Task instructions | Copy each of the following rows character for character, with nothing added or left out.

Records supplied |
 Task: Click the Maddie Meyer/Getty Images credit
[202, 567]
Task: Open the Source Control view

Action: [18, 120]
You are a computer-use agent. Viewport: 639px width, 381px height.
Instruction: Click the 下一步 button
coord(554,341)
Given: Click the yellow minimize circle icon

Reply to the task |
 Task: Click the Maddie Meyer/Getty Images credit
[202, 567]
Task: Open the Source Control view

Action: [18, 120]
You are a computer-use agent. Viewport: 639px width, 381px height.
Instruction: Click the 下一步 button
coord(554,341)
Given: Click the yellow minimize circle icon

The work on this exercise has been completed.